**Document section**:

Calls the Finn forecast framework to automatically forecast any historical time series.

forecast_time_series(
  run_info = NULL,
  input_data,
  combo_variables,
  target_variable,
  date_type,
  forecast_horizon,
  external_regressors = NULL,
  hist_start_date = NULL,
  hist_end_date = NULL,
  combo_cleanup_date = NULL,
  fiscal_year_start = 1,
  clean_missing_values = TRUE,
  clean_outliers = FALSE,
  back_test_scenarios = NULL,
  back_test_spacing = NULL,
  modeling_approach = "accuracy",
  forecast_approach = "bottoms_up",
  parallel_processing = NULL,
  inner_parallel = FALSE,
  num_cores = NULL,
  target_log_transformation = FALSE,
  negative_forecast = FALSE,
  fourier_periods = NULL,
  lag_periods = NULL,
  rolling_window_periods = NULL,
  recipes_to_run = NULL,
  pca = NULL,
  models_to_run = NULL,
  models_not_to_run = NULL,
  run_global_models = NULL,
  run_local_models = TRUE,
  run_ensemble_models = NULL,
  average_models = TRUE,
  max_model_average = 3,
  feature_selection = FALSE,
  weekly_to_daily = TRUE,
  seed = 123,
  run_model_parallel = FALSE,
  return_data = TRUE,
  run_name = "finnts_forecast"
)

Arguments

run_info

Run info using set_run_info()

input_data

A data frame or tibble of historical time series data. Can also include external regressors for both historical and future data.

combo_variables

List of column headers within input data to be used to separate individual time series.

target_variable

The column header formatted as a character value within input data you want to forecast.

date_type

The date granularity of the input data. Finn accepts the following as a character string day, week, month, quarter, year.

forecast_horizon

Number of periods to forecast into the future.

external_regressors

List of column headers within input data to be used as features in multivariate models.

hist_start_date

Date value of when your input_data starts. Default of NULL is to use earliest date value in input_data.

hist_end_date

Date value of when your input_data ends.Default of NULL is to use the latest date value in input_data.

combo_cleanup_date

Date value to remove individual time series that don't contain non-zero values after that specified date. Default of NULL is to not remove any time series and attempt to forecast all of them.

fiscal_year_start

Month number of start of fiscal year of input data, aids in building out date features. Formatted as a numeric value. Default of 1 assumes fiscal year starts in January.

clean_missing_values

If TRUE, cleans missing values. Only impute values for missing data within an existing series, and does not add new values onto the beginning or end, but does provide a value of 0 for said values. Turned off when running hierarchical forecasts.

clean_outliers

If TRUE, outliers are cleaned and inputted with values more in line with historical data

back_test_scenarios

Number of specific back test folds to run when determining the best model. Default of NULL will automatically choose the number of back tests to run based on historical data size, which tries to always use a minimum of 80% of the data when training a model.

**Brief 1**: List every date granularity that the forecast_time_series documentation says the date_type argument accepts.
**Brief 2**: Carry on the forecast_time_series documentation from the point where it stops.

**Information supplied**:
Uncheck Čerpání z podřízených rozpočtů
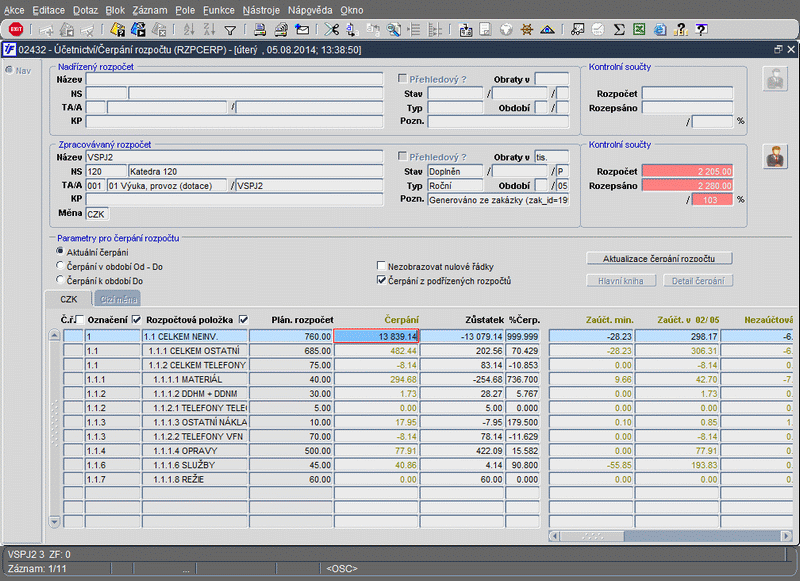The height and width of the screenshot is (581, 800). coord(381,281)
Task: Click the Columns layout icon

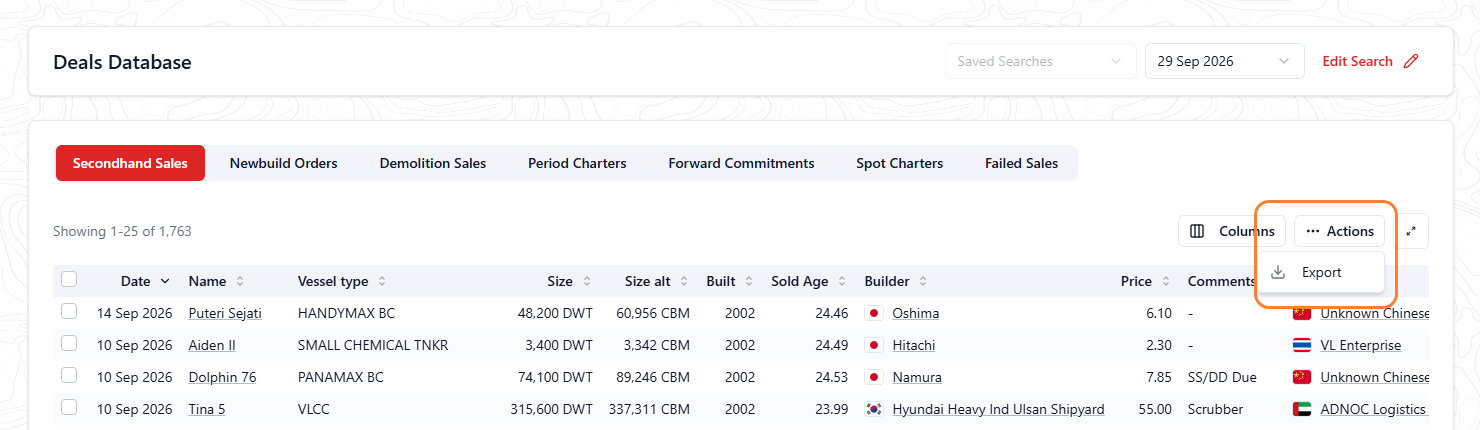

**Final answer 1**: day, week, month, quarter, year

**Final answer 2**:
back_test_spacing

Number of periods to move back for each back test scenario. Default of NULL moves back 1 period at a time for year, quarter, and month data. Moves back 4 for week and 7 for day data.

modeling_approach

How Finn should approach your data. Current default and only option is 'accuracy'. In the future this could evolve to other areas like optimizing for interpretability over accuracy.

forecast_approach

How the forecast is created. The default of 'bottoms_up' trains models for each individual time series. 'grouped_hierarchy' creates a grouped time series to forecast at while 'standard_hierarchy' creates a more traditional hierarchical time series to forecast, both based on the hts package.

parallel_processing

Default of NULL runs no parallel processing and forecasts each individual time series one after another. 'local_machine' leverages all cores on current machine Finn is running on. 'spark' runs time series in parallel on a spark cluster in Azure Databricks or Azure Synapse.

inner_parallel

Run components of forecast process inside a specific time series in parallel. Can only be used if parallel_processing is set to NULL or 'spark'.

num_cores

Number of cores to run when parallel processing is set up. Used when running parallel computations on local machine or within Azure. Default of NULL uses total amount of cores on machine minus one. Can't be greater than number of cores on machine minus 1.

target_log_transformation

If TRUE, log transform target variable before training models.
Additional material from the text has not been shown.